__Exercise material__:
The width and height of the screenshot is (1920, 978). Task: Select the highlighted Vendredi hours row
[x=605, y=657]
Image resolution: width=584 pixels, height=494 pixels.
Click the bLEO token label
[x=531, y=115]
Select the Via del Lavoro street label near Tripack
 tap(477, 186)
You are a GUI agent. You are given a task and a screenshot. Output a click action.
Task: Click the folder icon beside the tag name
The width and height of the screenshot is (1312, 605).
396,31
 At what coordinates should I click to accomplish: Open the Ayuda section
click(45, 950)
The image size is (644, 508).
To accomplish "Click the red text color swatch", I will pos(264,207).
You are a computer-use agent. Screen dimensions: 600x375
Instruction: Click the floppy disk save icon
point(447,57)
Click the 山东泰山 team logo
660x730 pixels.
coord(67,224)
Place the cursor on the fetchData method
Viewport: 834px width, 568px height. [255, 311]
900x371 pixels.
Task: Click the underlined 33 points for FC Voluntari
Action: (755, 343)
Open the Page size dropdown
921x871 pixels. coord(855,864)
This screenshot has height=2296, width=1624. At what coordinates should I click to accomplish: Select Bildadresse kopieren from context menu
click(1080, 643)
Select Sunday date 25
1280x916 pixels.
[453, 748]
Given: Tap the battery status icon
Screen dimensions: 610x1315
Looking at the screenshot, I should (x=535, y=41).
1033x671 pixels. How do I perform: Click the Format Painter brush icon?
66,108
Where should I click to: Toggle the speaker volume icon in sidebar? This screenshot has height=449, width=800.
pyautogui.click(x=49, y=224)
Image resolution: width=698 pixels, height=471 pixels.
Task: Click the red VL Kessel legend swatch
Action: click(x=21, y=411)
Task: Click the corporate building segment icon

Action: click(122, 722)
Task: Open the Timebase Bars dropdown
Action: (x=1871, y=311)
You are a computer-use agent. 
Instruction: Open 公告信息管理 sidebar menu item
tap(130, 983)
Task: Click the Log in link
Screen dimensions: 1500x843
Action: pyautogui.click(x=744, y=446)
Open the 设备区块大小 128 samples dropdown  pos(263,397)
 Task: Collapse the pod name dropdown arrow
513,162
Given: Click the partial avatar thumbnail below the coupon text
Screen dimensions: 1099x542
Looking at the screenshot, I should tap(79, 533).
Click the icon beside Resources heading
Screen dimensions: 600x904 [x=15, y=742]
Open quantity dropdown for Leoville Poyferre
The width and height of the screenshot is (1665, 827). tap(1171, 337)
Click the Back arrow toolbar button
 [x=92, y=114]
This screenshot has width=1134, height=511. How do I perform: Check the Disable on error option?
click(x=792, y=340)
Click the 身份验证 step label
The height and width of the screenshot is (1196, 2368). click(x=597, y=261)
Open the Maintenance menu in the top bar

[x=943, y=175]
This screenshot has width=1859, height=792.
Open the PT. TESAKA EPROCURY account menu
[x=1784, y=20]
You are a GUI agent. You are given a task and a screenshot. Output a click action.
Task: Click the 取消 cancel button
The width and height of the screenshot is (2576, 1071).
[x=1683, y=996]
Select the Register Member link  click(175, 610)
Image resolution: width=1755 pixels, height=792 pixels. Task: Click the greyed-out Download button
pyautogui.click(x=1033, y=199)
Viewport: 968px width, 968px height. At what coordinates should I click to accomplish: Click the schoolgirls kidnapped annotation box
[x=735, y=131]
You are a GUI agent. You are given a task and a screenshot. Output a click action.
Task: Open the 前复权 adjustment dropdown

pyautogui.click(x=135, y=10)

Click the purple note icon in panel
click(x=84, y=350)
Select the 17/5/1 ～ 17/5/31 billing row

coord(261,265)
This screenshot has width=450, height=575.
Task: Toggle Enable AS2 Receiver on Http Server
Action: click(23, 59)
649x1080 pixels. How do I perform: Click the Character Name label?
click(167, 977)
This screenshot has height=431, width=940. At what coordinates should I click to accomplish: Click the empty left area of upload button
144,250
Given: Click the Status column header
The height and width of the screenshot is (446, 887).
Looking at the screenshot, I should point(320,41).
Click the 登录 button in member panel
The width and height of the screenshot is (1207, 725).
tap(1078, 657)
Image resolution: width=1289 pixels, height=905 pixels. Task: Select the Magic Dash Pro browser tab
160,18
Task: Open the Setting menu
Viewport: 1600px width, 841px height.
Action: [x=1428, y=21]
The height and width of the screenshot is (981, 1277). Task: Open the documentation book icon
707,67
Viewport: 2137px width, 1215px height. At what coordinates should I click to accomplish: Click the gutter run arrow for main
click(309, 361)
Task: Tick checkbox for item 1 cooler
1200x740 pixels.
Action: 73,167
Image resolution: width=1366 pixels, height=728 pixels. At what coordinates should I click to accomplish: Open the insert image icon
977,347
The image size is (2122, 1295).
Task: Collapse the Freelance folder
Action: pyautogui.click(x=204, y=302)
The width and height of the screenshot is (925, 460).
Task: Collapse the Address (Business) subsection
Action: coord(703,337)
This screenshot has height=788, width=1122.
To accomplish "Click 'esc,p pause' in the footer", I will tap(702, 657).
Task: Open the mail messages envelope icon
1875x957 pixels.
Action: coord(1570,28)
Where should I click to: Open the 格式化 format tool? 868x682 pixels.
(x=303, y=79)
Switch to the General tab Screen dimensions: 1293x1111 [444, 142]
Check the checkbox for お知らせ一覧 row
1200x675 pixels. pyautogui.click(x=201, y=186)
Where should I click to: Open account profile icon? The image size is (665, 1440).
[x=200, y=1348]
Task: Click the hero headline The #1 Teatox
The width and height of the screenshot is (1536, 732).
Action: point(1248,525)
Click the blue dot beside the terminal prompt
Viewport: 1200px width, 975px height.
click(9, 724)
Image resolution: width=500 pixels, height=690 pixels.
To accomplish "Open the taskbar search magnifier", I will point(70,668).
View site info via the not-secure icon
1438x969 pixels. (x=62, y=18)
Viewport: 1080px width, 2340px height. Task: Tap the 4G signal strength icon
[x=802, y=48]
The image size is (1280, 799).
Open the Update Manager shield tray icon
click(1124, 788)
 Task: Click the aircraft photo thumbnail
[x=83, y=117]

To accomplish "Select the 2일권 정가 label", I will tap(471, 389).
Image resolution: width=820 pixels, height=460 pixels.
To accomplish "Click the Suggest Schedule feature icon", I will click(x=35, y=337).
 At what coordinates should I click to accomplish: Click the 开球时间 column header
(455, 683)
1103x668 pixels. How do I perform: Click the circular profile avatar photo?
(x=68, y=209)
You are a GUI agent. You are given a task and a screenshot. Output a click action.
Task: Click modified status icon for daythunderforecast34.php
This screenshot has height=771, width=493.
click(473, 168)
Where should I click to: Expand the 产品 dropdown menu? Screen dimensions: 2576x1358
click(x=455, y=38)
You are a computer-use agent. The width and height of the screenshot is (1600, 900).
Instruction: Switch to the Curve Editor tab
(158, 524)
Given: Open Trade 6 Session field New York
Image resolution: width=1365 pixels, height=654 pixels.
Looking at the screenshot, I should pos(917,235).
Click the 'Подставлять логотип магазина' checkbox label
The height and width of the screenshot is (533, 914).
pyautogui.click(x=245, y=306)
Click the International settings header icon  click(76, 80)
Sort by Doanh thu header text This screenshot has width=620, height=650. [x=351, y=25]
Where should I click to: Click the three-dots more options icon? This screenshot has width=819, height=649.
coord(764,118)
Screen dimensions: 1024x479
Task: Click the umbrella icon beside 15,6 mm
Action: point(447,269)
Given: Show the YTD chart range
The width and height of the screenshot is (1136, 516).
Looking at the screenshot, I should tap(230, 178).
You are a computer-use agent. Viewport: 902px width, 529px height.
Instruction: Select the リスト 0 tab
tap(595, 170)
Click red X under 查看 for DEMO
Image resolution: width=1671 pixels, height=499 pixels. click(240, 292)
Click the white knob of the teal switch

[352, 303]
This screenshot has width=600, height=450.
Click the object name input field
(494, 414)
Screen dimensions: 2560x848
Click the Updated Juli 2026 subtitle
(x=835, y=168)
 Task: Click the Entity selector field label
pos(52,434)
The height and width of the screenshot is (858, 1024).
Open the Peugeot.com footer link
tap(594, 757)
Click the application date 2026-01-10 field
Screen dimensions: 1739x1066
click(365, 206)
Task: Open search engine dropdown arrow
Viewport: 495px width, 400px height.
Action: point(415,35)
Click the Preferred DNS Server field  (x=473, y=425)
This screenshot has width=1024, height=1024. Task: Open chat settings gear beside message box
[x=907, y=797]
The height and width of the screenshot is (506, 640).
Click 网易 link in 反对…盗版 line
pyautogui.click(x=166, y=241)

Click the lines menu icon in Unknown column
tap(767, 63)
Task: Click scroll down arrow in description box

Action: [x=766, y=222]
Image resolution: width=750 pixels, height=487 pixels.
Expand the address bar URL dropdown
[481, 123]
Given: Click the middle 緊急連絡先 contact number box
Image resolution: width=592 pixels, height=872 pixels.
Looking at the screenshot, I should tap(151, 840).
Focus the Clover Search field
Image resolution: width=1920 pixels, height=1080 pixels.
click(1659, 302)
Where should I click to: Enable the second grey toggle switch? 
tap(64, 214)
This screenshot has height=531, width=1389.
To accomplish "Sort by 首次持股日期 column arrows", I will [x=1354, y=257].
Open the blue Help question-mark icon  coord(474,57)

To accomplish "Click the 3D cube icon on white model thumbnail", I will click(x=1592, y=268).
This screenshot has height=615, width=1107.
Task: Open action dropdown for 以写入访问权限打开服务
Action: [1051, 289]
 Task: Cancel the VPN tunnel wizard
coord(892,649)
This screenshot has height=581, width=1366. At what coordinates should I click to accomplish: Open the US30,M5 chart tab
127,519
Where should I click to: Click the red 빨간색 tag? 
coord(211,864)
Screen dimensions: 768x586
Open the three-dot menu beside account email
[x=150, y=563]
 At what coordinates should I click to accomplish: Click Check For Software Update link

__Exercise instructions__: Copy out the entries exactly as they stand, beginning with the line containing "Open quantity dropdown for Leoville Poyferre" and ending with the line containing "[x=1784, y=20]", both of those lines included.

__Solution__:
Open quantity dropdown for Leoville Poyferre
The width and height of the screenshot is (1665, 827). tap(1171, 337)
Click the Back arrow toolbar button
 [x=92, y=114]
This screenshot has width=1134, height=511. How do I perform: Check the Disable on error option?
click(x=792, y=340)
Click the 身份验证 step label
The height and width of the screenshot is (1196, 2368). click(x=597, y=261)
Open the Maintenance menu in the top bar

[x=943, y=175]
This screenshot has width=1859, height=792.
Open the PT. TESAKA EPROCURY account menu
[x=1784, y=20]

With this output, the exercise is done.